O Estado de S. Paulo
Após a decisão do Tribunal Superior
Eleitoral (TSE) de condenar o ex-presidente Jair Bolsonaro pelo crime eleitoral
de “prática ilegal de abuso de poder político” e torná-lo inelegível por oito
anos, levantaram-se dúvidas sobre quem de fato deveria tomar essa decisão. Foi
alegado que, em vez do TSE, seria mais apropriado que o eleitor fosse o “juiz”

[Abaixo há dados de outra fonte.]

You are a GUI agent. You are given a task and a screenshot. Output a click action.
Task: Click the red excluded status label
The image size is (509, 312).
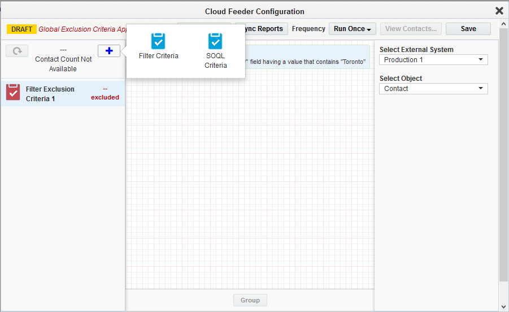105,97
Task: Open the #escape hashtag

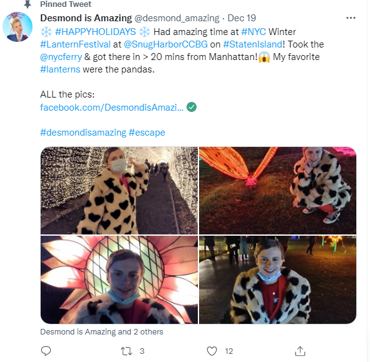Action: click(146, 133)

do ex-presidente. Afinal de contas, em uma democracia o “verdadeiro soberano” é
o eleitor e não o Judiciário.
O próprio presidente Lula, quando estava sendo julgado pelos crimes de “corrupção passiva e lavagem de dinheiro” na Operação Lava Jato pelo ex-juiz e agora senador Sérgio Moro, disse: “Eu não quero ser apenas julgado pela Justiça. Quero antes ser julgado pelo povo brasileiro”. O eleitor, entretanto, não é juiz criminal nem tampouco de ilícitos eleitorais. Assim como a reeleição de um governante supostamente criminoso não pode ser interpretada como uma absolvição dos seus crimes, sua eventual derrota eleitoral também não pode ser interpretada como uma condenação. Concretamente, assim como a eleição de Lula em 2022 não foi uma absolvição do eleitor pelos seus crimes pregressos, a derrota de Bolsonaro não foi uma condenação pelos seus crimes de ameaças às instituições democráticas.

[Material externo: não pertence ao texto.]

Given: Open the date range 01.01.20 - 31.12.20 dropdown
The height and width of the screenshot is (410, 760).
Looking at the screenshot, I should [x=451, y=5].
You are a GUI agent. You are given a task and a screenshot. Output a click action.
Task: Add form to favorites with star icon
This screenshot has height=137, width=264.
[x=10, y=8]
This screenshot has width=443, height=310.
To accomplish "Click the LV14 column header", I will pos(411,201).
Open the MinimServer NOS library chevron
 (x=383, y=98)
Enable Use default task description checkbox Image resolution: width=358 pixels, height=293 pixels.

O eleitor, de fato, faz um julgamento; mas
é um julgamento fundamentalmente político e retrospectivo da performance do
governante. É natural que informações, evidências e processos criminais possam
influenciar na avaliação que o eleitor faz da performance do governante e,
consequentemente, interfiram na sua decisão de voto.

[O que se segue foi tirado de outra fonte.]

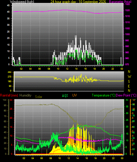Click the AQI legend label
The image size is (137, 162).
click(x=65, y=95)
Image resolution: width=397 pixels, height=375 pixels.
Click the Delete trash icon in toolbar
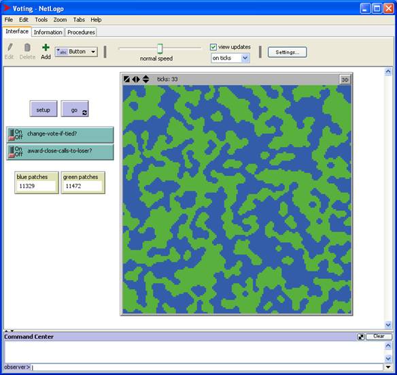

Por exemplo, em artigo em colaboração com
Marcus Melo e Carlos Maurício Figueiredo, mostramos que decisões de Tribunais
de Contas Estaduais (TCEs) no sentido de rejeitar as contas de prefeituras de
cidades brasileiras em ano eleitoral diminuem as chances de reeleição de seus
prefeitos em cerca de 19%.
Entretanto, em artigo complementar com
Marcus Melo, mostramos que, quando controlamos pelo gasto da prefeitura em
políticas públicas, o impacto negativo da decisão do TCE de rejeitar as contas
da prefeitura na reeleição do prefeito simplesmente desaparece.
Além da oferta de políticas públicas,
vários outros aspectos interferem no cálculo que o eleitor faz na sua decisão
de voto que podem atenuar o impacto de maus comportamentos de governantes e/ou
aumentar a tolerância do eleitor a comportamentos desviantes. Não raro, mesmo
eleitores informados podem preferir “absolver” eleitoralmente um mau governante
por afinidades ideológicas, identidades partidárias e/ou conexões afetivas com
seu líder.
Daí porque democracias competitivas,
especialmente com um presidente constitucionalmente poderoso, como é o caso do
brasileiro, não podem prescindir de um Sistema de Justiça forte e independente
capaz de impor perdas judiciais e eleitorais a governantes que venham a
apresentar comportamentos desviantes. Ainda que o Judiciário possa agir
motivado politicamente, de forma excessiva e/ou hiperbólica, vale mais a pena
correr esse risco do que deixar esse julgamento a cargo do eleitor.